C’est avec Hansel, fondateur de dcontract que j’ai rendez-vous faubourg Saint-Antoine, à la terrasse d’une brasserie.

Dressons une lanterne sur ce collectif de pirates à l’initiative de soirées décalées et intimistes, en marge d’un clubbing parisien selon eux « mercantile voire morne ».

Et le contexte est bien choisi.

À peine sommes-nous installés, que des camionnettes de CRS envahissent en masse les trottoirs du faubourg, en vue d’une manifestation (…) entre Bastille à Nation.

Les activistes de dcontract désirent penser la fête différemment, non sur fond de revendication pure, mais dans un esprit informel et parfois de promotion artistique (musiques électroniques, arts graphiques, mode et design…). Mais surtout, du festif. « Un peu comme une fête à la maison optimisée à laquelle on apporte une plus-value qualitative. »

Rétrospective.

C’est en juillet 2004 que l’esprit dcontract émerge lors d’une fiesta improvisée dans un appartement vide. Cent cinquante personnes conviées dans ces quatre-vingt mètres carrés, platines, bar, et même vestiaire à l’honneur. Au mois de septembre suivant, même chose dans un loft avec le très plébiscité et controversé Teki Latex.
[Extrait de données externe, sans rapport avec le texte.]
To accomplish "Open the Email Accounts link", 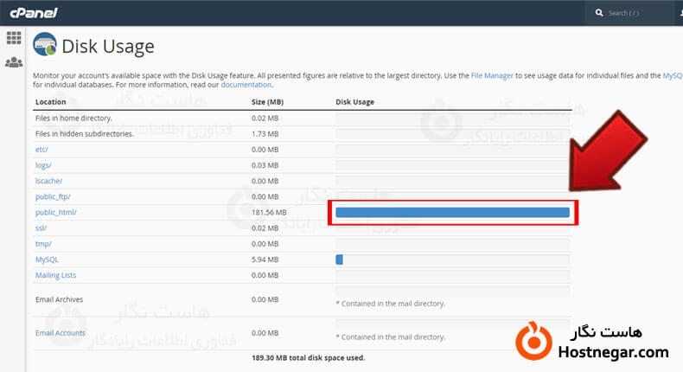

Toujours très privé et informel certes, si ce n’est que Hansel rencontre au Palais de Tokyo celui qui s’avèrera être son compagnon de route, Reynolds. Dès lors, ils organisent le premier BBQ electro sur l’île Saint-Louis, en compagnie d’Arthur Lecaron, d’AristoPunk. Cinquante personnes et déjà une promesse.

Malheureusement, le lieu n’offre pas une quiétude exceptionnelle en vue des trop nombreux passages inopinés de touristes. Qu’à cela ne tienne, ils déménageront quelques dizaines de mètres plus loin.

Dans leurs soirées en plein air de Paris, dites micro free party, jamais les autorités ne sont intervenues, sauf pour la tant attendue soirée au couvent des Récollets, gare de l’Est, prévue en octobre dernier en compagnie de Cosmo Vitelli et de membres de Kitsuné.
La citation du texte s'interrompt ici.